EXERCISE INSTRUCTIONS: Lines with the word "title" are the answer; copy each of them from the data below.

EXERCISE DATA:
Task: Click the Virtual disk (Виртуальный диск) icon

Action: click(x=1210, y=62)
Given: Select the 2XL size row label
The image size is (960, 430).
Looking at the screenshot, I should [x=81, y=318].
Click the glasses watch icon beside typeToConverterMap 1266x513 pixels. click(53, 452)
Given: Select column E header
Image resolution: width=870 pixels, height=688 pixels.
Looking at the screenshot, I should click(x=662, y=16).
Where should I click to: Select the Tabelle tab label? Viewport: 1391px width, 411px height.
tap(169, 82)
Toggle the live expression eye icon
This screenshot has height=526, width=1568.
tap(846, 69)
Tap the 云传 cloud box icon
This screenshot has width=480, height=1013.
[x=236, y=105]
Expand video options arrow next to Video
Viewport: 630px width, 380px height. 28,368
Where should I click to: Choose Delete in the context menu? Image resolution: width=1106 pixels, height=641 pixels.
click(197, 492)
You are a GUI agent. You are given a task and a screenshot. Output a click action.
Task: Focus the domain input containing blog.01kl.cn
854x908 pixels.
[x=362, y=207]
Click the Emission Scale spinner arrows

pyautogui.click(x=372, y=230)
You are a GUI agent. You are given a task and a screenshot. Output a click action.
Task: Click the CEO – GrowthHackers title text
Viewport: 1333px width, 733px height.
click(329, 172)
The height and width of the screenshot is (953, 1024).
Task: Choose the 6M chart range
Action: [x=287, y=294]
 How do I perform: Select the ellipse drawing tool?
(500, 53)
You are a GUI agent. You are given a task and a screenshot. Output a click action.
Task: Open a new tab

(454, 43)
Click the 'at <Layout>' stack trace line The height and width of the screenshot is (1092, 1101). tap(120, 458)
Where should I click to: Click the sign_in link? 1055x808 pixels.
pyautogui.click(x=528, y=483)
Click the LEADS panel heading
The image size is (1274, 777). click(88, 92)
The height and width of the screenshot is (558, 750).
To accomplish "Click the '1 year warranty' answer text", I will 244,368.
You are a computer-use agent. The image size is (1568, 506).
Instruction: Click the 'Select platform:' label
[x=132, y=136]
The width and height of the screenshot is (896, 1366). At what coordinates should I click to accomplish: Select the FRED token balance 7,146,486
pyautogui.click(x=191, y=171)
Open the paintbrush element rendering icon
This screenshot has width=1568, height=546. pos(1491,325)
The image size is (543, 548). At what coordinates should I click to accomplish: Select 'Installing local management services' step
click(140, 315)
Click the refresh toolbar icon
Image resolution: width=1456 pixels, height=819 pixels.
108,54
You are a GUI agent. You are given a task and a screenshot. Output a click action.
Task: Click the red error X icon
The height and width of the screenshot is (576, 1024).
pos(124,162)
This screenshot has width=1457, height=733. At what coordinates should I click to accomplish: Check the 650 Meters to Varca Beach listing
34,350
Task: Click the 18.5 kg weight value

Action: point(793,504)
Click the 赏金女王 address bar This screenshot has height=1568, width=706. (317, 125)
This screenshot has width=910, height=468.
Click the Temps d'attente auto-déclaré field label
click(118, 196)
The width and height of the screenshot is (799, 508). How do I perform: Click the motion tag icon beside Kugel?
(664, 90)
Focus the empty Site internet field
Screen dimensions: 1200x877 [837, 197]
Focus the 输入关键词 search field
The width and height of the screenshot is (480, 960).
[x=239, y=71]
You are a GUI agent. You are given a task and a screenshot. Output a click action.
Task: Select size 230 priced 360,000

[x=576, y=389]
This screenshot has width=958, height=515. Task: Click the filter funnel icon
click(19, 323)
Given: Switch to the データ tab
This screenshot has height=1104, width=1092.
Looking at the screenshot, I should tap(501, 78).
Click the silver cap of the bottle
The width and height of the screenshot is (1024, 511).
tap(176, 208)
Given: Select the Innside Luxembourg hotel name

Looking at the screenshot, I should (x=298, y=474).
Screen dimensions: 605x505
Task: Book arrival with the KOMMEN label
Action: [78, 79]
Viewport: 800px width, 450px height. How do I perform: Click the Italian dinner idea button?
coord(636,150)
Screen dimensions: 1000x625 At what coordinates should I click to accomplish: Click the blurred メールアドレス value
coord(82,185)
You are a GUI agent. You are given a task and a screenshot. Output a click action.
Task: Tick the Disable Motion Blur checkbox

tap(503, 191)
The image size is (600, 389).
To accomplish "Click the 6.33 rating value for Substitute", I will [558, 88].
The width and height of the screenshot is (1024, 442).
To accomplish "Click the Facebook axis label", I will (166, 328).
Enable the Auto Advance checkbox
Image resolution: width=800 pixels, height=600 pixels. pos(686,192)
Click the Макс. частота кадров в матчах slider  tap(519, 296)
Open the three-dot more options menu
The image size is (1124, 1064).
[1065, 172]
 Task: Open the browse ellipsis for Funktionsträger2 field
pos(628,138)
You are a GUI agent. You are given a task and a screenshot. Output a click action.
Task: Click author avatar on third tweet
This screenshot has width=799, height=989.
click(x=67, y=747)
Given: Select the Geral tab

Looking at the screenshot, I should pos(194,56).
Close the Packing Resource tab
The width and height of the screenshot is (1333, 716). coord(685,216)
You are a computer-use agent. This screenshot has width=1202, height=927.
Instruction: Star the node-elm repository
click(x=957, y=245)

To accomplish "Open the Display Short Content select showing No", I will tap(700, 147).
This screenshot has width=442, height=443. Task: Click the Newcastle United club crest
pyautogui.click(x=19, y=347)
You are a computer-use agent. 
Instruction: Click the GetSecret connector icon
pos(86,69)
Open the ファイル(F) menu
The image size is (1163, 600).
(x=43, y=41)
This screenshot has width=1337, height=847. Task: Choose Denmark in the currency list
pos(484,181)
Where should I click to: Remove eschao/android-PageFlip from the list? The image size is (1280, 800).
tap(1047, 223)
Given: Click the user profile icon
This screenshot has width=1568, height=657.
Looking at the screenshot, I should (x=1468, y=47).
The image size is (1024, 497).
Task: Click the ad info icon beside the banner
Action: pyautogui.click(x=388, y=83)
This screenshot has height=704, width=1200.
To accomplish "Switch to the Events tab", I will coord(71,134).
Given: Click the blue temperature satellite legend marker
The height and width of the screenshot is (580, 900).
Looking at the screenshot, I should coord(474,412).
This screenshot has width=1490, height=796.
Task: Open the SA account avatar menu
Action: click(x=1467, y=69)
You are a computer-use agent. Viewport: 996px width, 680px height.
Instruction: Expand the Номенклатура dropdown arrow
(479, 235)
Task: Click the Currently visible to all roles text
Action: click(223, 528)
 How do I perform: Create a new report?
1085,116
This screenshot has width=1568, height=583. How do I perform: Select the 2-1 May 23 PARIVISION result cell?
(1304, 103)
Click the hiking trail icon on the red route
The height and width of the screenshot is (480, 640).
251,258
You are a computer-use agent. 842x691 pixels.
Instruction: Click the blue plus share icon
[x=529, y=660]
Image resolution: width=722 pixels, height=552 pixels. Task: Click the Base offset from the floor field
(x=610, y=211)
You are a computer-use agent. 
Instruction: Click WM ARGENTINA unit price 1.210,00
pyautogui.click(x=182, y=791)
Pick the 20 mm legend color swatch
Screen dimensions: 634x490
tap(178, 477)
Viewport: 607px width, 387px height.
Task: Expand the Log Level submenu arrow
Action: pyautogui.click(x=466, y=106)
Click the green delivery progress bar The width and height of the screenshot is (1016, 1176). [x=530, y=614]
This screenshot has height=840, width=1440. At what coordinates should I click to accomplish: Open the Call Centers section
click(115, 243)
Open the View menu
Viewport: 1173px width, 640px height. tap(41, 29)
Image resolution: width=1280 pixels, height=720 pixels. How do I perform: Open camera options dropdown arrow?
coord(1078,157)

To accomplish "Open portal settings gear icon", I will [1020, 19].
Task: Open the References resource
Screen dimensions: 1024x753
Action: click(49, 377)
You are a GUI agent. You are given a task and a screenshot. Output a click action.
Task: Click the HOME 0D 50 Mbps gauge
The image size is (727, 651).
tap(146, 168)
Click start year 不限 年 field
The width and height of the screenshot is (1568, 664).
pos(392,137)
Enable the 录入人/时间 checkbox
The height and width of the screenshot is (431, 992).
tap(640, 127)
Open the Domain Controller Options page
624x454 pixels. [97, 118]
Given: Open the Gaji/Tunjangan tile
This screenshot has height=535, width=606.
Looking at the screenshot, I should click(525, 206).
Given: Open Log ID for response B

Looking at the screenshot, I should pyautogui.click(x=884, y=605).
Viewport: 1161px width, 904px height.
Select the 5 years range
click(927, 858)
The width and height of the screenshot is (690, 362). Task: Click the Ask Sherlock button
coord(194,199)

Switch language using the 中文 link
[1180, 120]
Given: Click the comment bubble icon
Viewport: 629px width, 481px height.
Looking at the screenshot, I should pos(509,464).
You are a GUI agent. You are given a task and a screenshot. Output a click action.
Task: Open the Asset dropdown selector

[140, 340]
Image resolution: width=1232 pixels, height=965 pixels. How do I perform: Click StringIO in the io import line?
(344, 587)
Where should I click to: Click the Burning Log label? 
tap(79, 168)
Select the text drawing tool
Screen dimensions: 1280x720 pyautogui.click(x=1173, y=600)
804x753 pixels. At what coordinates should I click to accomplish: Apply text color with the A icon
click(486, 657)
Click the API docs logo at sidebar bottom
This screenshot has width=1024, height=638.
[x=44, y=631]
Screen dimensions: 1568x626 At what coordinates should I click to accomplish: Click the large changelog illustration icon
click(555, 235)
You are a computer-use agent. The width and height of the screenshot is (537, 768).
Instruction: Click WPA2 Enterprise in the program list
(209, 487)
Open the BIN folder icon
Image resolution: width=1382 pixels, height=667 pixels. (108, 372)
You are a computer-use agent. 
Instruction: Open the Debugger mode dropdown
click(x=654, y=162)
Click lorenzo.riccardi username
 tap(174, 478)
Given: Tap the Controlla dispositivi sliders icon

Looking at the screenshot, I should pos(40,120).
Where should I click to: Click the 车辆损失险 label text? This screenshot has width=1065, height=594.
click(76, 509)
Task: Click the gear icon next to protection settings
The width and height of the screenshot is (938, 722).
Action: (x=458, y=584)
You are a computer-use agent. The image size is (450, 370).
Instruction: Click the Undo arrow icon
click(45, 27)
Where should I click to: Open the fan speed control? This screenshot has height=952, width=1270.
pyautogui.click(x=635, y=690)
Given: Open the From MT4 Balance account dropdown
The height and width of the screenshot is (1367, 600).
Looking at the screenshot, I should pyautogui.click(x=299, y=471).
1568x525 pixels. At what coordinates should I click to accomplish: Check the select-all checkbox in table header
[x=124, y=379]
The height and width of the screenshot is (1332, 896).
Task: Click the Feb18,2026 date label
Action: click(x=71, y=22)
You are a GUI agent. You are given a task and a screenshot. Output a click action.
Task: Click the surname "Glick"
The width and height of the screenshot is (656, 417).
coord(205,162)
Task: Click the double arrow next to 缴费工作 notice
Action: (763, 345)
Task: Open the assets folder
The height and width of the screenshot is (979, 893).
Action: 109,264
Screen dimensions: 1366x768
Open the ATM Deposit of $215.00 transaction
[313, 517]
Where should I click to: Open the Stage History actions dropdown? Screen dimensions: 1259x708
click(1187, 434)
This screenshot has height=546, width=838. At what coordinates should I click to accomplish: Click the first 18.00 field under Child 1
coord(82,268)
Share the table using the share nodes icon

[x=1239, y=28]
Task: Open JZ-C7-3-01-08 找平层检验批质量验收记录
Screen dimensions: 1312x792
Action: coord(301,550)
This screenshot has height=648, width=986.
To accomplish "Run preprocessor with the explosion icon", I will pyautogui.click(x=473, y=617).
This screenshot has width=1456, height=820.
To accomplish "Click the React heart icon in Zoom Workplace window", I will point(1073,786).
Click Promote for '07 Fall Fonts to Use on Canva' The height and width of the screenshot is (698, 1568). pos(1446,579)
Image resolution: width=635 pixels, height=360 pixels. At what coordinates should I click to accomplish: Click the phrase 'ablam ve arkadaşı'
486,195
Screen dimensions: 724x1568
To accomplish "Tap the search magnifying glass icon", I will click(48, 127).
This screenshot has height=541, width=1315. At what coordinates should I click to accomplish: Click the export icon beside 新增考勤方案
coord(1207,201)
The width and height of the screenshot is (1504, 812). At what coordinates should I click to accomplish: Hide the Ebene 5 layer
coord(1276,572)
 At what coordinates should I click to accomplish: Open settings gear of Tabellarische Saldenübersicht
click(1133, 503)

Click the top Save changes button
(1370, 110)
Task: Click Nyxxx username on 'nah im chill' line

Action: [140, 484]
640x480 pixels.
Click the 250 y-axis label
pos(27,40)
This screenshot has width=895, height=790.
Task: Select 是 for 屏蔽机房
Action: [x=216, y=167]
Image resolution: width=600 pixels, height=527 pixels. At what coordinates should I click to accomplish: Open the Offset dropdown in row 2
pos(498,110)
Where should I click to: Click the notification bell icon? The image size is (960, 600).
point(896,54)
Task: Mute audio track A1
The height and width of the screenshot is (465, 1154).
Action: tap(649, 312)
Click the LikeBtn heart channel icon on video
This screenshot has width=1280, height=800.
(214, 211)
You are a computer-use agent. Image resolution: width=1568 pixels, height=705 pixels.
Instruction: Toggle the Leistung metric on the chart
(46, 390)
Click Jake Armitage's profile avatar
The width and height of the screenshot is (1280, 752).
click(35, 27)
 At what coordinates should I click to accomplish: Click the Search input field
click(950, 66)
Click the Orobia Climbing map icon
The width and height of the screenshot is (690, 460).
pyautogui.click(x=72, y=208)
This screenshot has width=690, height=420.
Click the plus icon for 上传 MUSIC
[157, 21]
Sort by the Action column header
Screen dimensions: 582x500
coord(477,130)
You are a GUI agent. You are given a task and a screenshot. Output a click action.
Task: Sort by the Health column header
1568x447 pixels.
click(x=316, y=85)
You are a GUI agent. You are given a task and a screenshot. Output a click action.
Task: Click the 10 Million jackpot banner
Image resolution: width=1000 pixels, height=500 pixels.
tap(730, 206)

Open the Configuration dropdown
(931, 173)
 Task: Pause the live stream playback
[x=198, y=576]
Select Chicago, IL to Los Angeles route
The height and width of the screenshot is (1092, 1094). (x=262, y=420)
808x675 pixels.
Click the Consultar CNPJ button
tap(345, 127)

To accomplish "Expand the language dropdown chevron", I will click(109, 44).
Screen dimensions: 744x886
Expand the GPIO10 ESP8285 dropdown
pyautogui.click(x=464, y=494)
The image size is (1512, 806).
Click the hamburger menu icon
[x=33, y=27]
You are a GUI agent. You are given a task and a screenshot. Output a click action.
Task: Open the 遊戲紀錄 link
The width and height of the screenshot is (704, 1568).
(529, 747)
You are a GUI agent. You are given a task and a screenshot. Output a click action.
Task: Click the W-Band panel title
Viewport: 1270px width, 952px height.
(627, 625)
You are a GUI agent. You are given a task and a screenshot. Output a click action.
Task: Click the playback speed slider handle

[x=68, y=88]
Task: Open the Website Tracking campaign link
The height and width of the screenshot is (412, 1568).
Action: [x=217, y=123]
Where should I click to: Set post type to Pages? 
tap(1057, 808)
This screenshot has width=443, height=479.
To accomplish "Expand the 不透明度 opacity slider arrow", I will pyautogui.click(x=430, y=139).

TASK RESULT:
Task: Click the CEO – GrowthHackers title text
Task: Click the W-Band panel title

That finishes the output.